Wordstock 08: The Blank Page III

The first word I took from among the scraps of paper in her hand read: illness. I tried not to read too much into this. This was a topic I could write about.
You question your sanity. 
Am I doing this to myself? Do I punish my own body? Is my life an exercise in loathing so subtle even I cannot find the root of my discontent? I'm improbably writing my own conclusion with the misfired synapses and imbalanced chemistry of a flawed mind. 

Perhaps sanity was never mine to question.

Now, not all illnesses are like this. Some are just periodic interruptions of the seasons that we understand to be the result of outside influences— germs, or children, or a profound lack of sleep.
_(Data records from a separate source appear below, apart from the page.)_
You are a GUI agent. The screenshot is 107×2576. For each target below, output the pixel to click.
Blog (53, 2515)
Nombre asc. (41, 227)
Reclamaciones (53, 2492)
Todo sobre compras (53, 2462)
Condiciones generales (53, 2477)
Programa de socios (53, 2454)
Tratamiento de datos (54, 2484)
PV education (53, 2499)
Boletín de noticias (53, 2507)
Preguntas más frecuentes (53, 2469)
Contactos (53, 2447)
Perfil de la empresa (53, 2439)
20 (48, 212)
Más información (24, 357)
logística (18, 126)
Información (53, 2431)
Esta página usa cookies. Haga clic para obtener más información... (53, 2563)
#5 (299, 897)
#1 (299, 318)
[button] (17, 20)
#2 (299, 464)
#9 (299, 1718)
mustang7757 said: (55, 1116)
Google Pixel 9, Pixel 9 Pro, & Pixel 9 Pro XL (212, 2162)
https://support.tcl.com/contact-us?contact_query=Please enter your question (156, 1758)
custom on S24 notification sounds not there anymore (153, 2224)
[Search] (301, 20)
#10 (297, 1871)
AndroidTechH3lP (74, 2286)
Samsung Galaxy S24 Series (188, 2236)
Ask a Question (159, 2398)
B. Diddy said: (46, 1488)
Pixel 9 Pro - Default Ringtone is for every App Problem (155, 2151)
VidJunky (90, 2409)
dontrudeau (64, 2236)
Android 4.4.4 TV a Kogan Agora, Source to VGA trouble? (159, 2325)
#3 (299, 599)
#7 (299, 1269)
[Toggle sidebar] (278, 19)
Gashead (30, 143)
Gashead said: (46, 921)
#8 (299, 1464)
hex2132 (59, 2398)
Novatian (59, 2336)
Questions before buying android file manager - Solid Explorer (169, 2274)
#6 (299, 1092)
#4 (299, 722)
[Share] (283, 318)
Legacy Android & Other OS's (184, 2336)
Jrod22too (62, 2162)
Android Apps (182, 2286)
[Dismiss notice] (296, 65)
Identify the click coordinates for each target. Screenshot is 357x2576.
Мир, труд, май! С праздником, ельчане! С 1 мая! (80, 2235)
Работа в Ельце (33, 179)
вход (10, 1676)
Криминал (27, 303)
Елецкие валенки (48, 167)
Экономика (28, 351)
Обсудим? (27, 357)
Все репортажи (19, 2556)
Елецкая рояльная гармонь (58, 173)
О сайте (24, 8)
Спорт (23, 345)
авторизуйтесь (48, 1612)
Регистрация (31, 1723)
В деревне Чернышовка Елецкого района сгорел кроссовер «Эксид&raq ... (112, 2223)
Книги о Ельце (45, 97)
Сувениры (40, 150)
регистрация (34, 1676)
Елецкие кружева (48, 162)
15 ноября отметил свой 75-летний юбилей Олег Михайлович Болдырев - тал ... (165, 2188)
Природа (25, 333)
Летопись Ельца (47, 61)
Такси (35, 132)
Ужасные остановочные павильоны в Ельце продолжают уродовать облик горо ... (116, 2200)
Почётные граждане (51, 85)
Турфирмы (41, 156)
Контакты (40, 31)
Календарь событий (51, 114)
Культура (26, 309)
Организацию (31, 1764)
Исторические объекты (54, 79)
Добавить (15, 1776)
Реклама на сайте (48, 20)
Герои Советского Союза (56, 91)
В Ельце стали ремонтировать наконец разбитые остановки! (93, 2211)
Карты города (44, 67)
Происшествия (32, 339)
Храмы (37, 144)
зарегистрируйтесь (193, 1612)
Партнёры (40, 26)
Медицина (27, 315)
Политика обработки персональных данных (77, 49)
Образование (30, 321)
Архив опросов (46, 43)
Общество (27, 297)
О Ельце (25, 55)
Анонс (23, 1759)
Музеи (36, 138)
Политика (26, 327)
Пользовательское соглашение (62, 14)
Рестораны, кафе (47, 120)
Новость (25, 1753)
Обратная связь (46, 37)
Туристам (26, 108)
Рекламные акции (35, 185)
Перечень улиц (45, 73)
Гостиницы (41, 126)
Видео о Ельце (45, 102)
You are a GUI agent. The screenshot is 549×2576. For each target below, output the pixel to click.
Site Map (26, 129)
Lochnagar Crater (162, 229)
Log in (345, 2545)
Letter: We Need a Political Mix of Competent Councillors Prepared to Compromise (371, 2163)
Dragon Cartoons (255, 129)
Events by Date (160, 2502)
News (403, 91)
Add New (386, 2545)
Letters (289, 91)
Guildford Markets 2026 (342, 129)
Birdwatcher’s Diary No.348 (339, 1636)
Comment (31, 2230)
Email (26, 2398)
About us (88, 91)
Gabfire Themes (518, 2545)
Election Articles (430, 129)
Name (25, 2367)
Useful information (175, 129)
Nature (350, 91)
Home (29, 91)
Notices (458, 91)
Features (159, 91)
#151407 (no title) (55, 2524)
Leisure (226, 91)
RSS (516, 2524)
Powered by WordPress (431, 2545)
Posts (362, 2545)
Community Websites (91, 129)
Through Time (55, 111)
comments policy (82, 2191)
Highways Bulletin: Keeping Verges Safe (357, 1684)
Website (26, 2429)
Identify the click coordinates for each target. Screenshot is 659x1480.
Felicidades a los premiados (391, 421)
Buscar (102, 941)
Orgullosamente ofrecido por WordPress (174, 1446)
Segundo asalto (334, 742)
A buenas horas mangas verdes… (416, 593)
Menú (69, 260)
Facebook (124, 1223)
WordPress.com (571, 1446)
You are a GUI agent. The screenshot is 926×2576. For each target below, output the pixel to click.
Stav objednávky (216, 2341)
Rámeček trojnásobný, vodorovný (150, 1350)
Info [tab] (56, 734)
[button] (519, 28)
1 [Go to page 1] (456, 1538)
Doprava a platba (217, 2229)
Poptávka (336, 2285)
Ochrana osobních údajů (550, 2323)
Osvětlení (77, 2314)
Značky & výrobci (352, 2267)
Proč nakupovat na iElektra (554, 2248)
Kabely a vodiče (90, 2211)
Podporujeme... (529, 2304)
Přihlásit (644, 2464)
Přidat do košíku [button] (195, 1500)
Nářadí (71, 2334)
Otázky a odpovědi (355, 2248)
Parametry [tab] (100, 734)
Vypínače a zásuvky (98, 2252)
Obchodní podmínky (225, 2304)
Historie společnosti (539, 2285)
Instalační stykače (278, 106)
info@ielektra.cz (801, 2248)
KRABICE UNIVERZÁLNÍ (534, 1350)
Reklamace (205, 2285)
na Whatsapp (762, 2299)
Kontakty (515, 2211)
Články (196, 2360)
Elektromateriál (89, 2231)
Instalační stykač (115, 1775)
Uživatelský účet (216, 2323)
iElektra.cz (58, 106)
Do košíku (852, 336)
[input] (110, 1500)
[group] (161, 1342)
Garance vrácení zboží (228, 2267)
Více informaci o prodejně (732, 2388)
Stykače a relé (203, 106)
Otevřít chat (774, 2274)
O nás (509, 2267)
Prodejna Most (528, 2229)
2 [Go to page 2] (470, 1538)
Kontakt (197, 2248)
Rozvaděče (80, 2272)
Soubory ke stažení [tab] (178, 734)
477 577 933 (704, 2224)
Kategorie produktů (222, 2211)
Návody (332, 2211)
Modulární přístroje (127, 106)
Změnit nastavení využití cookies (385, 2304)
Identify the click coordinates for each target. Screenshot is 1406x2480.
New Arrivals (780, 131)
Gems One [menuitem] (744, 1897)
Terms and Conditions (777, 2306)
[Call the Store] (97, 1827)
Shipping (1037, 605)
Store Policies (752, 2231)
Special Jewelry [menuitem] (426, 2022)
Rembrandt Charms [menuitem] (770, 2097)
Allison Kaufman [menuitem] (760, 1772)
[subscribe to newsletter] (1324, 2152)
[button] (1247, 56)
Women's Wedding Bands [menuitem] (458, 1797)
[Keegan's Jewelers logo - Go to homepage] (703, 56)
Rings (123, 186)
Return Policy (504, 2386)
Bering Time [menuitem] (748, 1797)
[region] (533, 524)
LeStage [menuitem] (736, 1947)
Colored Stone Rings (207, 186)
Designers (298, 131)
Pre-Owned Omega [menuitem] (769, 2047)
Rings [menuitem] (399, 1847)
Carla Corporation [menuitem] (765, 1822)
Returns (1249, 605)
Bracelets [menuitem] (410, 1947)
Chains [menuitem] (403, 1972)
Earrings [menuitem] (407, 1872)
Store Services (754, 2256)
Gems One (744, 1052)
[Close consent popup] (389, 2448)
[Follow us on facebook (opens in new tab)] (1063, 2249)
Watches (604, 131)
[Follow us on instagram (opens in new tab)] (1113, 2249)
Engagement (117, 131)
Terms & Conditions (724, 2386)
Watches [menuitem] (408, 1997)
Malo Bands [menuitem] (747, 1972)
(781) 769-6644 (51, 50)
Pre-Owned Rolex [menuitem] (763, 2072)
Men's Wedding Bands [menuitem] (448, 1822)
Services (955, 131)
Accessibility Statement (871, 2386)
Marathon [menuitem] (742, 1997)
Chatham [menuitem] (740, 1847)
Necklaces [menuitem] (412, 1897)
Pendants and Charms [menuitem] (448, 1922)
I'm to change words with the person next to me. She holds a scrap of paper that reads: hallways. Three more minutes is granted to formulate a connection between the first word and the second.
But the most unfortunate sickness is the undiagnosable: those ailments that occur, and reoccur, with such frequency that they define the shape of your life. These illnesses erect walls on either side of you, blotting out awareness of anything else until you walk a hallway of horrific fixation. A hallway where every step is in service of the proliferation of greater discomfort and self doubt.
And like that the class is over. The room has grown oppressively stuffy and the orderly rows of convention center chairs have lost their regimented appearance. Ms. Ergenbright offers us a quotation from Emily Dickinson and we leave the room a-buzz.